Q1). You draw a card at random from a standard deck of 52 cards. Neither you nor anyone else looked at the card you picked. You keep it face down. Your friend then picks a card at random from a remaining 51 cards. a) What is the probability that your card is ace of spades? 1/52 b) What is the probability that your friend’s card is ace of spades? (Hint: Construct the sample space for what your friend’s card can be.) 1/51 c) You turn over your card and it is 10 of diamonds.

Now what is the probability that your friend’s card is the ace of spades? 1/51 Q2). Suppose that 25% of the population in your area is exposed to a television commercial of Ford Automotive, and 34% is exposed to Ford’s radio advertisements. Also it is known that 10% of the population is exposed to both means of advertising. If a person is randomly chosen out of the entire population in this area, what is the probability that he or she was exposed to at least one of the two modes of advertising? ANS: P(A) = 0.25 P(B) = 0.34 P(A^B) = 0.10.
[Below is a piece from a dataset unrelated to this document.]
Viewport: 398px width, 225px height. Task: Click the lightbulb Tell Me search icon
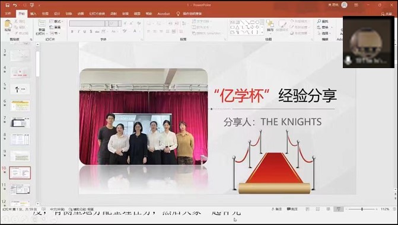pyautogui.click(x=178, y=14)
Probability that he/she was exposed to at least one mode of advertising = 0.25 + 0.34 + 0.1 = 69% Q3). A Firm has 550 employees, 380 of them have had at least some college education, and 412 of the employees underwent a vocational training program. Furthermore, 357 employees are both college educated and have had vocational training. If an employee is chosen at random, what is the probability that he or she is college educated or has had the vocational training or both? Q4).
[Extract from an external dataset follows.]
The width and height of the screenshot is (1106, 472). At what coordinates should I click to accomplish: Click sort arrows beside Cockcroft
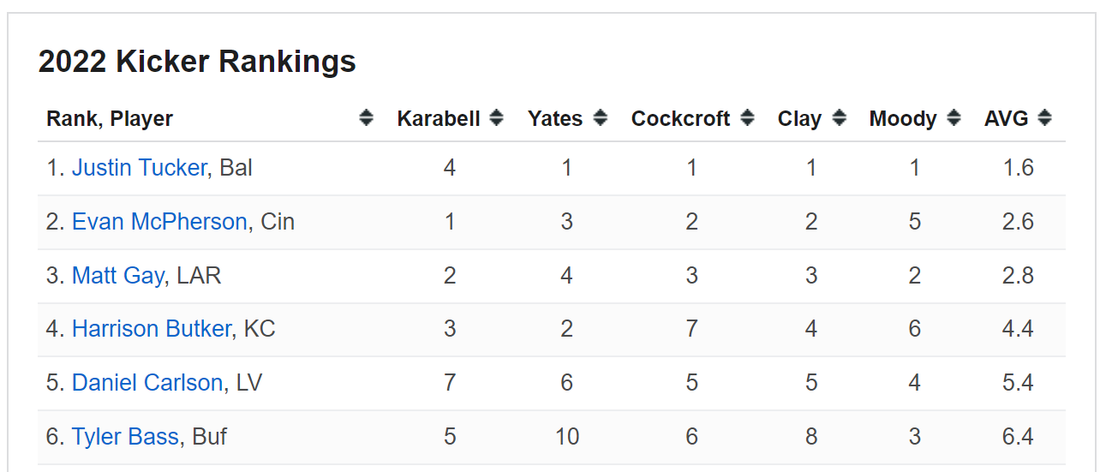coord(748,118)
A bank loan officer knows that 12% of the bank’s mortgage holders lose their jobs and default on the loan in the course of 5 years. She also knows that 20% of the bank’s mortgage holders lose their jobs during this period. Given that one of her mortgage holders just lost his job, what is the probability that he will now default on the loan? Q5).

A Recent survey conducted by Towers Perrin and published in the Financial Times showed that among 460 organizations in 13 European Countries, 93% have bonus plans, 55% have cafeteria-style benefits, and 70% employ home-based workers. If the types of benefits are independent, what is the probability that an organization selected at random will have at least one of the three types of benefits? P(A) = 0.93, P(B) = 0.55, P(C) = 0.70.

P(Not A) = 1 – 0.93, P(Not B) = 1-0.55, P(Not C)= 1-0.70
P(Not A B C) = 0.07 * 0.45 * 0.30 = 0.01155
P(atleast 1 event occurring) = 1-0.01155 = 0.988.